The World of Extreme Happiness
THE STORY: Unwanted from the moment she’s born, Sunny is determined to escape her life in rural China and forge a new identity in the city. As naïve as she is ambitious, Sunny views her new job in a grueling factory as a stepping stone to untold opportunities. When fate casts her as a company spokeswoman at a sham PR event, Sunny’s bright outlook starts to unravel in a series of harrowing and darkly comic events, as she begins to question a system enriching itself by destroying its own people.
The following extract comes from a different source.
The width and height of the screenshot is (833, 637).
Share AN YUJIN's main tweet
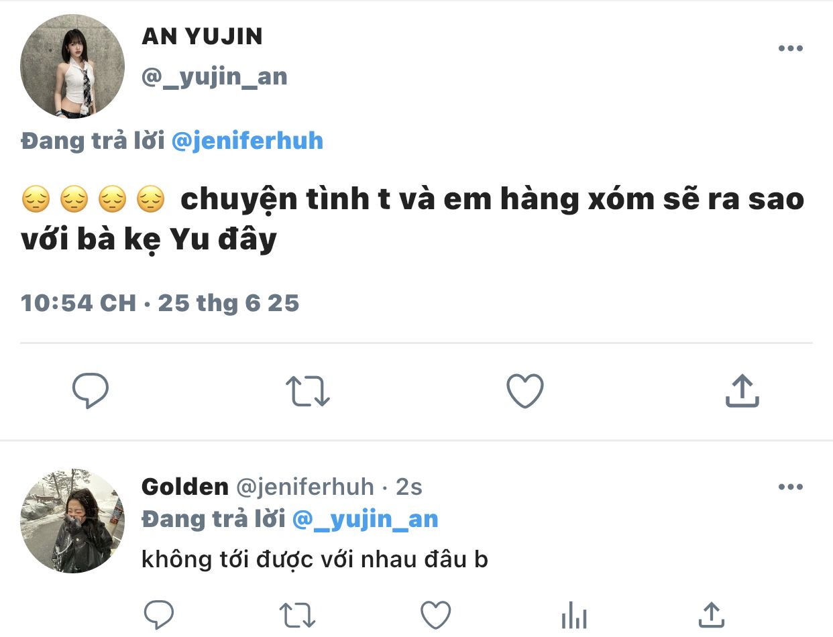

“Some playwrights have a gift to amuse; Frances Ya-Chu Cowhig has a darker gift. Anyone with romantic notions of Chinese culture will be unsettled by [her] jagged, unsentimental portrait of modern urban China…Cowhig shows us the dysfunctional world as is, in all its stupidity and brutality…Cowhig has written a play to open our eyes, to unsettle.” —Chicago Reader. “…roar[s] with anger…the final three scenes slam into place like heavy doors, turning the funny, brutal show into something red with real fury.” —Time Out (New York). “…fearless, zippily-paced, and satirical, shining a light on Chinese society’s necessary doublethink, be that willful blindness to the political past, or an equally blind belief in an impossibly brilliant future.” —The Independent (London). “The beauty of Cowhig’s play is that it offers a window on a hidden world. The play has an epic scope—charting the effects of the Cultural Revolution, the 1989 crushing of the pro-democracy movement, and the cultural shift that has seen China’s urban population grow by 400 million in the last 30 years—but it tells history through the lives of those looking for a better life.” —The Guardian (UK).